Task to carry out ▸
Output the entire listing below exactly as it stands.

Records supplied ▸
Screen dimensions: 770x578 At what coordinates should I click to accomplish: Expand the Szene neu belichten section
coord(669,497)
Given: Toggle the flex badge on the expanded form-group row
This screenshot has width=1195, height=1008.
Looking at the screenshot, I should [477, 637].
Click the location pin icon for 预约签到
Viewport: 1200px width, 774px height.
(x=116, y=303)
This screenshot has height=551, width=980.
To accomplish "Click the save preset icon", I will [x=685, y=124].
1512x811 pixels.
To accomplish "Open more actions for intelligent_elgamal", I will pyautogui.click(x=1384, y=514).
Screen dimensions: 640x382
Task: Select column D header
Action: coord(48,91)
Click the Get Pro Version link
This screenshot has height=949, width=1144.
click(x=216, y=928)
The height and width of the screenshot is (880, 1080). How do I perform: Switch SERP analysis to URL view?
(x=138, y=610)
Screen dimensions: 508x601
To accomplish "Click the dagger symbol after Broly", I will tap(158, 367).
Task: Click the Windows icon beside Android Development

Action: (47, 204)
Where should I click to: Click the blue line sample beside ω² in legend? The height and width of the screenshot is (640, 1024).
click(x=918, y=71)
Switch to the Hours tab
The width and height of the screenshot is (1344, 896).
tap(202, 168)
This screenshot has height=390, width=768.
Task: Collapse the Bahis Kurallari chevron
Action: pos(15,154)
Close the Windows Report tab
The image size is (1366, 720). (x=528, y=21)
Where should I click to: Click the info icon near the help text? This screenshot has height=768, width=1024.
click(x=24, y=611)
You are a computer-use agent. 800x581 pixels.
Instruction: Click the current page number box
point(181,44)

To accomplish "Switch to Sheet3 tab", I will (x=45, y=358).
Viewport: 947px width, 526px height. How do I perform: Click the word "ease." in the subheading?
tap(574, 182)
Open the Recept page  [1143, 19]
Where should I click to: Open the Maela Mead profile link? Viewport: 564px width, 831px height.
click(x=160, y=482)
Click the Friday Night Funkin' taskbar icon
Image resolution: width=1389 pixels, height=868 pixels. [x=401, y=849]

Answer below ▸
Screen dimensions: 770x578 At what coordinates should I click to accomplish: Expand the Szene neu belichten section
coord(669,497)
Given: Toggle the flex badge on the expanded form-group row
This screenshot has width=1195, height=1008.
Looking at the screenshot, I should [477, 637].
Click the location pin icon for 预约签到
Viewport: 1200px width, 774px height.
(x=116, y=303)
This screenshot has height=551, width=980.
To accomplish "Click the save preset icon", I will [x=685, y=124].
1512x811 pixels.
To accomplish "Open more actions for intelligent_elgamal", I will pyautogui.click(x=1384, y=514).
Screen dimensions: 640x382
Task: Select column D header
Action: coord(48,91)
Click the Get Pro Version link
This screenshot has height=949, width=1144.
click(x=216, y=928)
The height and width of the screenshot is (880, 1080). How do I perform: Switch SERP analysis to URL view?
(x=138, y=610)
Screen dimensions: 508x601
To accomplish "Click the dagger symbol after Broly", I will tap(158, 367).
Task: Click the Windows icon beside Android Development

Action: (47, 204)
Where should I click to: Click the blue line sample beside ω² in legend? The height and width of the screenshot is (640, 1024).
click(x=918, y=71)
Switch to the Hours tab
The width and height of the screenshot is (1344, 896).
tap(202, 168)
This screenshot has height=390, width=768.
Task: Collapse the Bahis Kurallari chevron
Action: pos(15,154)
Close the Windows Report tab
The image size is (1366, 720). (x=528, y=21)
Where should I click to: Click the info icon near the help text? This screenshot has height=768, width=1024.
click(x=24, y=611)
You are a computer-use agent. 800x581 pixels.
Instruction: Click the current page number box
point(181,44)

To accomplish "Switch to Sheet3 tab", I will (x=45, y=358).
Viewport: 947px width, 526px height. How do I perform: Click the word "ease." in the subheading?
tap(574, 182)
Open the Recept page  [1143, 19]
Where should I click to: Open the Maela Mead profile link? Viewport: 564px width, 831px height.
click(x=160, y=482)
Click the Friday Night Funkin' taskbar icon
Image resolution: width=1389 pixels, height=868 pixels. [x=401, y=849]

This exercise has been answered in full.